Penn hacker claims to have stolen 1.2 million donor records in data breach
- A hacker claimed responsibility for the University of Pennsylvania breach, stating it was far more extensive than initially reported.
- The threat actor gained full access to an employee’s PennKey SSO account, allowing access to Penn’s VPN, Salesforce data, Qlik analytics platform, SAP business intelligence system, and SharePoint files.
- They exfiltrated data for approximately 1.2 million students, alumni, and donors, including names, dates of birth, addresses, phone numbers, estimated net worth, donation history, and demographic details.
- The attackers breached Penn’s systems on October 30th and completed data downloads by October 31st, when the compromised employee account was locked.
- After losing access, the hacker used Salesforce Marketing Cloud to send offensive mass emails to roughly 700,000 recipients.
- The attacker published a 1.7-GB archive containing spreadsheets, donation materials, and other files allegedly taken from Penn’s SharePoint and Box systems.
- The hackers stated they were not extorting the university and aimed primarily at obtaining Penn’s donor database.
- Penn donors should stay vigilant against targeted phishing or social engineering attempts using the stolen information
BPO giant Conduent confirms data breach impacts 10.5 million people
- American business services giant Conduent confirmed a 2024 data breach impacted over 10.5 million people according to notifications filed with US Attorney General offices.
- The company provides digital platforms and services for governments and enterprises, employing 56,000 people across 22 countries with $3.4 billion annual revenue.

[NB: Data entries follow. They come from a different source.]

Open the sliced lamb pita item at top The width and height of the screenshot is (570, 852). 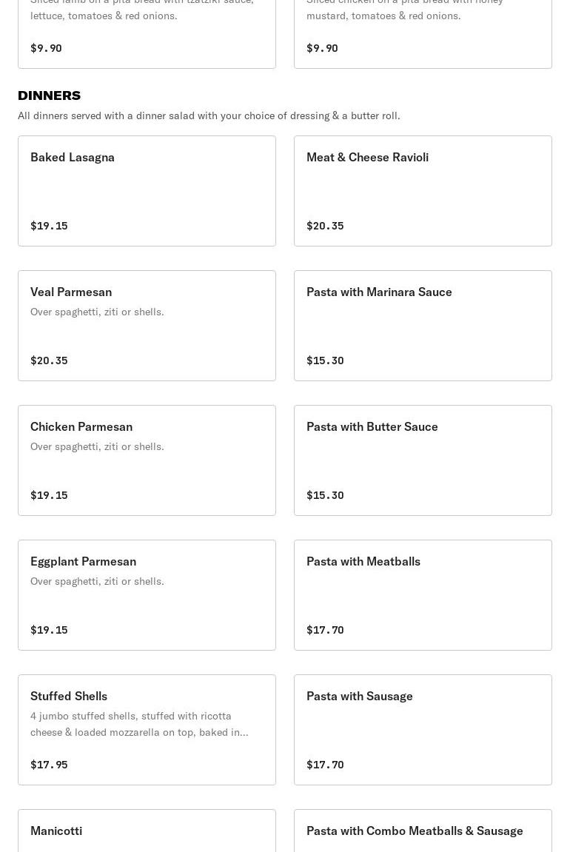click(147, 30)
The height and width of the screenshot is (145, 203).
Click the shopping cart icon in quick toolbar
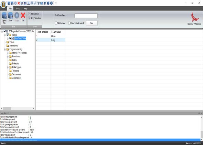pos(38,3)
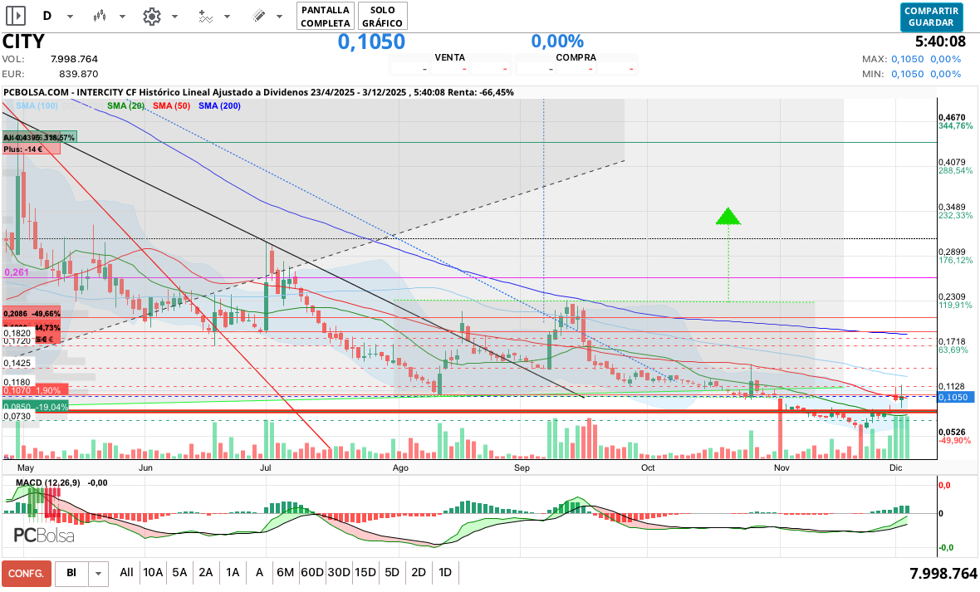Toggle the SMA (20) legend label
The height and width of the screenshot is (592, 980).
tap(126, 106)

- Data breach notifications report varying numbers: 10.5 million in Oregon, 4 million in Texas, 76,000 in Washington, with the actual nationwide impact potentially much larger.

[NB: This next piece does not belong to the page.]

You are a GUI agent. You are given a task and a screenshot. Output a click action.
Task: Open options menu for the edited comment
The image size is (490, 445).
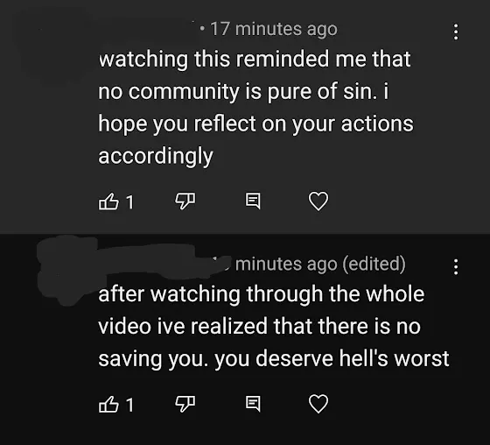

- Exposed data included names, Social Security Numbers, full dates of birth, health insurance policy or ID numbers, and medical information.

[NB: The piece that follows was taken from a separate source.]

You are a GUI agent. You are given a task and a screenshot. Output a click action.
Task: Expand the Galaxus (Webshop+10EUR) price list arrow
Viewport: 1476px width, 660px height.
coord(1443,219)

Major telecom services provider Ribbon breached by state hackers
- Ribbon Communications, a provider of telecommunications services to the U.S. government and telecom companies worldwide, revealed nation-state hackers breached its IT network.
- The company has over 3,100 employees in 68 global offices and serves customers including the City of Los Angeles, University of Texas at Austin, U.S. Department of Defense, and major telecom providers.
- The breach was detected in September 2025, but evidence indicates attackers first gained access in December 2024.
- Ribbon believes it has successfully terminated the unauthorized access by the threat actor.
- The company found that attackers had gained access to files belonging to several customers, stored on two laptops outside of Ribbon’s main network.
- Three smaller customers were also impacted in this incident according to Reuters reporting.
- The breach bears resemblance to widespread telecom breaches linked to China’s Salt Typhoon cyber-espionage group.
- Ribbon is working with third-party cybersecurity experts and federal law enforcement to investigate the breach.
183 million email passwords leaked: Check yours now
- A huge leak exposed over 183 million stolen email passwords collected from malware infections, phishing, and old breaches.
- About 16.4 million email addresses are newly found in this dataset.
- The leak is from infostealer malware that steals credentials from infected devices, not from a direct Gmail breach.
- Users should check their accounts on Have I Been Pwned, change any compromised passwords, and enable two-factor authentication (2FA) for better protection.
- Strong, unique passwords and updated security software are key to preventing account takeovers from these reused stolen credentials.